Sweet potato and Radicchio salad with Pear and walnuts
A great combination - add in your favourite legume for extra protein. If pears, now out of season, are unavailable, slect some great stone fruit such as nectarines and peaches as a substitute
4 x good sized sweet potatoes, washed, cut into 5cm slices (leave skin on for extra vitamins)

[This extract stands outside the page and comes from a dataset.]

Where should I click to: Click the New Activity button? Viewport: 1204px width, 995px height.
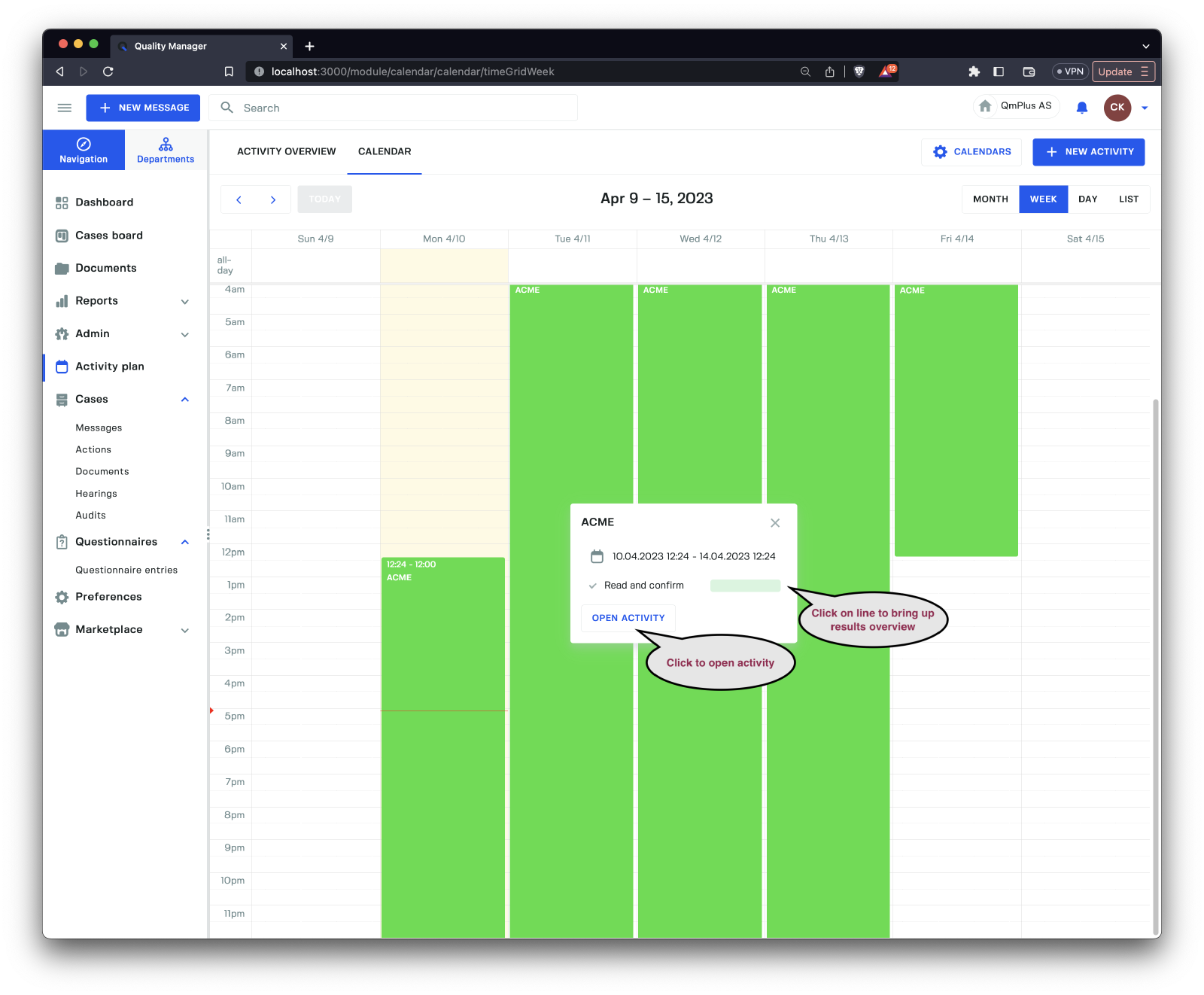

¼ cup extra-virgin olive oil
Kosher salt, freshly ground pepper
2 small heads of radicchio, leaves separated, torn if large
1 cup walnuts
½ medium pear, thinly sliced
1 Tbsp. fresh lemon juice
100 grams Parmesan, shaved
¼ cup parsley leaves
1 tsp. plus ½ cup extra-virgin olive oil; plus more for drizzling
1 clove of garlic, crushed
¼ cup fresh lemon juice
2 tablespoons fresh orange juice
2 tablespoons Dijon mustard
4 tablespoons pure maple syrup
Freshly ground black pepper
Oven on to 180 degrees, toss your sweet potato and bake until golden - around 45 minutes. Toss nuts with 1 tsp. oil in a small bowl; season with salt. Toast on a rimmed baking sheet, tossing halfway through, until slightly darkened and fragrant, 8–10 minutes. Let cool, then coarsely chop. Set ½ cup aside for serving. Blend garlic, lemon juice, orange juice, mustard, maple syrup, and remaining nuts in a blender until mostly smooth. With motor running, gradually stream in ½ cup oil and blend until emulsified and smooth. Season the dressing with salt and pepper. Toss radicchio and half of dressing in a large bowl to coat; season with salt and pepper. Arrange on a platter. Toss sweet potato with remaining dressing in the same bowl to coat; season with salt and pepper. Arrange over radicchio. Toss pear with lemon juice in a small bowl. Top salad with pear, cheese, parsley, and reserved pecans. Squeeze juice from lemon half over and drizzle with oil; season with more salt and pepper.
Mixed Grain Salad
The pomegranate in this gives it a fresh zing - yum!
220g (1 cup) pearl barley
70g (1/3 cup) white quinoa, rinsed
400g can lentils, rinsed, drained
90g (2/3 cup) walnut pieces
60g (1/3 cup) pepita and sunflower seed mix
1/2 cup chopped fresh coriander, to serve
1/2 cup chopped fresh mint to serve
2 green shallots, thinly sliced
75g pomegranate seeds
160ml (2/3 cup) extra virgin olive oil
60ml (1/4 cup) fresh lemon juice
2 tablespoons dark brown sugar
2 teaspoons ground coriander
1 teaspoon ground cumin
45g (1/4 cup) currants
Bring a large saucepan of salted water to the boil. Add the pearl barley and cook for 20 minutes. Add the quinoa and cook for a further 15 minutes or until both barley and quinoa are tender. Drain and rinse under cold running water. Transfer to a bowl. Add the lentils and stir to combine. Meanwhile, to make the dressing, whisk together the oil, lemon juice, brown sugar, coriander and cumin in a jug. Season well. Stir in the currants and set aside to develop the flavours. Place the walnut pieces and seed mix in a small frying pan over high heat. Cook, tossing the pan often, for 4 minutes until toasted - just be careful doing this that you don't burn them. Set aside to cool slightly. Add the walnut mixture and dressing to the barley mixture. Toss to combine. Taste and season well. Add the coriander, mint and green shallot and toss to combine. Transfer to a serving platter. Sprinkle with the pomegranate seeds and extra coriander and mint leaves.